As he was talking about how TV commercials engage in what he called “the seduction of the innocent” he played a commercial of “Tony the Tiger” and right on cue, his tousled-haired four-year-old Rufus, a lovely child with a blonde resemblance to holy cards of the Child Jesus, ran from his seat in the audience to his father and hugged him, while Choate asked him…as the network TV cameras whirred…what intrigued him about “Tony the Tiger” and the kid, of course, turned his sweet little face up to his father and lisped that he pressured his mother to buy it because he loved the cartoon. That was dynamite for the networks which sorely wanted features to take peoples’ mind off Vietnam. It was “the next big scandal.”

Although industry lobbyists stalked out and got their lawyers to craft responses and to send spokesmen to the following day’s hearing, I did what I have always done in these circumstances: I wanted to discover what made Choate and his buddy Jim Turner tick.
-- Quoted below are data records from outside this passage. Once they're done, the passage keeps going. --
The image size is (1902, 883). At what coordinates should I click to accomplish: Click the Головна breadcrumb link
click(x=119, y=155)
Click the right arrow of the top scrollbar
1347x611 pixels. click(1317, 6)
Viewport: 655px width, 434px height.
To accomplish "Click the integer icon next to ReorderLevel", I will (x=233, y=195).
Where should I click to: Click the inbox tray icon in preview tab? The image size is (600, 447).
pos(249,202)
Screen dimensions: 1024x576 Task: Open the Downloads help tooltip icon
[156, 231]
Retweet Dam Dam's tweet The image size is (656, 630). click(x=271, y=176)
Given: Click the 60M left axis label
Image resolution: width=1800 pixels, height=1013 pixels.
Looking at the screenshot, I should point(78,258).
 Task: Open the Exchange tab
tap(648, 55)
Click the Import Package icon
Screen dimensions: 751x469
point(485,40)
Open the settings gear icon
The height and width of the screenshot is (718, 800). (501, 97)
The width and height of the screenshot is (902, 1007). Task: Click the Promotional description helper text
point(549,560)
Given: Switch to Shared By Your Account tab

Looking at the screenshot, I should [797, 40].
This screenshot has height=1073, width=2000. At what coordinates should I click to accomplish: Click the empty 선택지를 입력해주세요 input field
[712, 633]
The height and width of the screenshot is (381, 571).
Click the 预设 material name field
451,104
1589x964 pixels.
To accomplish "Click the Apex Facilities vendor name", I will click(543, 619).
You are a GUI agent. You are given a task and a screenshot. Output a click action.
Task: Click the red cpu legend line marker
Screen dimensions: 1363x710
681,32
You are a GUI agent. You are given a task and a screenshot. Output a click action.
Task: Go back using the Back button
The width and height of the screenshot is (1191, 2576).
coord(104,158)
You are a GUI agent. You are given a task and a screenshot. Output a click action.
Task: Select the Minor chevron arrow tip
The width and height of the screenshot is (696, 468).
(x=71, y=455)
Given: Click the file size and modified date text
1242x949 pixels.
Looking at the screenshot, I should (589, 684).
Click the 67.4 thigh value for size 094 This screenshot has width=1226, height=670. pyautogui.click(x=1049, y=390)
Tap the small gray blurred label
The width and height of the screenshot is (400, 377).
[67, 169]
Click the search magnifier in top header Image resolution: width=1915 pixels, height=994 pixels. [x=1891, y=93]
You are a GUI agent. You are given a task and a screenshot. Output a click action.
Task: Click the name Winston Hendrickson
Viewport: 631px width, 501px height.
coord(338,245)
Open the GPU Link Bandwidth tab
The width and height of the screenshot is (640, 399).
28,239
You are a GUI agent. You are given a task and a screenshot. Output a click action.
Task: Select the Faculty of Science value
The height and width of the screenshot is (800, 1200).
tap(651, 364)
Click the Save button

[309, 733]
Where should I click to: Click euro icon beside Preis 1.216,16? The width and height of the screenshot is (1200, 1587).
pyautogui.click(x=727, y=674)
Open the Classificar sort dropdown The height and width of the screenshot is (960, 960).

So after the hearing I caught up with them, took them to the Madison Hotel “Montpelier” restaurant as my guests, where we downed many glasses of empty calories as they filled me in on their craft…how they centered on this approach, the foundations that funded them, how they interested Mike Pertschuk in this and the genesis of the hearings. From that time on, I was a kind of…well I won’t say “double agent” because they knew I was Quaker’s lobbyist…but an informant who wanted to help my company respond to this demagoguery in an intelligent way. They quite willingly shared their data with me. And, of course, in major particulars it was wrong—but with the magnetism of the media lies circumvent the globe while the truth is still pulling on its boots.

My association with Choate was on the up-and-up. We never shared information that was pertinent to our respective causes—but I learned a great deal about the power of political movements stimulated by consumerism and TV, an interest that has never left me. When it came time for Quaker to testify, the company selected an outstanding representative—not a lawyer, not a CEO but a nutritionist named Dr. Robert Nesheim who in his flat, rural voice with a face that looked something like a homely Norman Rockwell character, did an outstanding job.

Quite soon, actually, the cereal issue died but Choate was busily expanding the issue of how children are importuned by television. It led me to move to the idea of developing a method for the advertising industry where it could develop a private self-control over advertising that could be socially responsible. We got company approval to set up a task force and for this I called on my old friend who had been with me at Commerce and who was now in the private practice of law in Washington—Bill Geimer. What we worked on would be known as the National Advertising Review Board, a wholly independent advisory board to combat bad taste and try to set some standards.

The Beginnings of Ad Self Regulation and Andrew Young.

At the same time, Bob Thurston who had moved steadily upward in the company and who was now on its Board, had the influence to not only encourage us to do the NARB project but to set aside some funds for an exciting television documentary project. Andrew Young who had been in Chicago with Martin Luther King had decided to move from civil rights organizing to run for Congress from the 2nd district in Georgia—an urban district which expanded to the suburbs…a normally Republican one…with 57 percent white population. Young was a far more interesting person than Jesse Jackson to my way of thinking because he could appeal to whites, white businessmen and the general majority community without sacrificing any of his civil rights convictions. We decided to have Quaker Oats finance a documentary of his forthcoming campaign for Congress. Our expectation was, frankly, that in the district he chose he could very likely lose—but the story would be fascinating no matter which way the election went.

Bob Thurston thought of the title for the forthcoming film: “From King to Congress.” Anyhow, between the NARB and “From King to Congress,” I had plenty of interesting stuff to do.